Опять прошли по коридору и вошли в высокую больничного вида комнату.
— Вот вам кровать, а вот тут будете свои вещи держать. Вам потом скажут, что полагается делать, и когда обед, чай и все… там…
Желтая дама ушла.
Саша села на краешек своей кровати, почувствовала сквозь тоненькую материю синенькой юбки жесткое и колючее сукно одеяла и стала искоса разглядывать комнату.
Тоненькие железные кровати тоже стояли как в больнице, только не было дощечек с надписями, но Саше сначала показалось, что и дощечки есть. Возле каждой кровати стоял маленький шкафчик, очевидно служивший и столиком, и деревянная, выкрашенная густой зеленой краской табуретка. В комнате было еще пять женщин, которые сначала показались Саше будто на одно лицо.
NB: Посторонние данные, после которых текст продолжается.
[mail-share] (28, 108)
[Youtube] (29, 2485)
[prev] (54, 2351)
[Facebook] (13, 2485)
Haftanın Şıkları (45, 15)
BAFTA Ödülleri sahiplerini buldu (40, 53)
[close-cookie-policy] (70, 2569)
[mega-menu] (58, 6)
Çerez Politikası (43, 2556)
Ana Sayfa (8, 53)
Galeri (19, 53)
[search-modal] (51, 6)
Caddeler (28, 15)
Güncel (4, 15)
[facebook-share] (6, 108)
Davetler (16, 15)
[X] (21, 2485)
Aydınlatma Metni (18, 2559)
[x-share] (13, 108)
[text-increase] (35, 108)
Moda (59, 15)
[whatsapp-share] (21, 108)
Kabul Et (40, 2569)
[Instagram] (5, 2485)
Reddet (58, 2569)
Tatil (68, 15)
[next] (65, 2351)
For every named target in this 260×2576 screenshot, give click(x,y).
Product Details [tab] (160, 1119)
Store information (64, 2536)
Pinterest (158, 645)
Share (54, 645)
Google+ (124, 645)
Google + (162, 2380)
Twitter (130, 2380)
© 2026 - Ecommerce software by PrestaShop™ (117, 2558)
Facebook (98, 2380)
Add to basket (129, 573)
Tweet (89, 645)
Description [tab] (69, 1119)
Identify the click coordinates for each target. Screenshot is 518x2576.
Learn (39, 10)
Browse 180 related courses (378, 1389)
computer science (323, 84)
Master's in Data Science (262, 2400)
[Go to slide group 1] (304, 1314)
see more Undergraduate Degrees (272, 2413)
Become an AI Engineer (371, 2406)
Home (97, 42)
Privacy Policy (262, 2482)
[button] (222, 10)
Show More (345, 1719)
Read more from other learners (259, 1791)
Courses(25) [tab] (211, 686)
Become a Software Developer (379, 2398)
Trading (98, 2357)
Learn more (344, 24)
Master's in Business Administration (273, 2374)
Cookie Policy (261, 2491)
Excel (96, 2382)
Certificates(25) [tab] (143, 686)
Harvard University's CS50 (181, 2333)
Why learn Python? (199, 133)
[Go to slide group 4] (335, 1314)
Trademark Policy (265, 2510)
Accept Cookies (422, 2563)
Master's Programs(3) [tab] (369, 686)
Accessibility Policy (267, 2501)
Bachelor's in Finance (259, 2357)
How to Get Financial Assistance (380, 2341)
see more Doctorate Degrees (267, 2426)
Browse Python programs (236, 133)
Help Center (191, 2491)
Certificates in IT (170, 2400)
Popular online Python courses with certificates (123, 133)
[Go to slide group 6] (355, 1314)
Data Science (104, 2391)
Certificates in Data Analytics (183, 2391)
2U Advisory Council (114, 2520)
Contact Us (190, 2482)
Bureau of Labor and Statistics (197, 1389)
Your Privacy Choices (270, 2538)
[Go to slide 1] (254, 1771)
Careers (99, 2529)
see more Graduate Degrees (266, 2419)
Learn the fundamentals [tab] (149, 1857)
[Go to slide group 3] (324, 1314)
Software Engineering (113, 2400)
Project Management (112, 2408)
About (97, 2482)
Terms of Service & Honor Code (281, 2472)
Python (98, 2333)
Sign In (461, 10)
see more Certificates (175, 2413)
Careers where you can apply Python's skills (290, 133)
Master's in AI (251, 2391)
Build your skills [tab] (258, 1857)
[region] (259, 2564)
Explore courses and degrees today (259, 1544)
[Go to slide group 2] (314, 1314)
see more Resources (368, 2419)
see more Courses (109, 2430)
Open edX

Но потом она их рассмотрела.
Рядом, на соседней кровати, сидела толстая, рябая женщина и угрюмо поглядывала на Сашу, лениво распуская грязноватые тесемки чепчика.
— Тебя как звать-то? — басом спросила она, когда встретилась глазами с Сашей.
— Александрой… Сашей…— ответила Саша, и ее саму поразил робкий звук собственного голоса.
— Так… Александра!— помолчав, безразлично повторила рябая и почесала свой толстый, вялый живот.
— Фамилия-то, чай, есть,— вдруг сердито пробурчала она,— дура!
И повернувшись спиной к Саше, стала искать блох в рубашке.
Саша удивленно на нее посмотрела и промолчала.
Другая, совсем худенькая и маленькая блондинка, с круглым животом и длинным лицом, отозвалась:
— Вы ее не слушайте… она у нас ругательница… По фамилии у нас говорят.
— Козодоева, моя фамилия,— застенчиво и торопливо сказала Саша.
Блондинка с животом сейчас же встала и пересела на Сашину кровать.
— Вы, милая, из комитетских? — спросила она ласково.
— Я…— замялась Саша, не понимая вопроса.
— Вам сколько лет-то?
— Два… двадцать два,— пробормотала Саша.
— Значит, по своей охоте?
— Сама,— отвечала Саша и застыдилась, потому что совершенно не могла в эту минуту отдать себе отчета, дурно это или хорошо.
— А почему? — с любопытством спросила блондинка.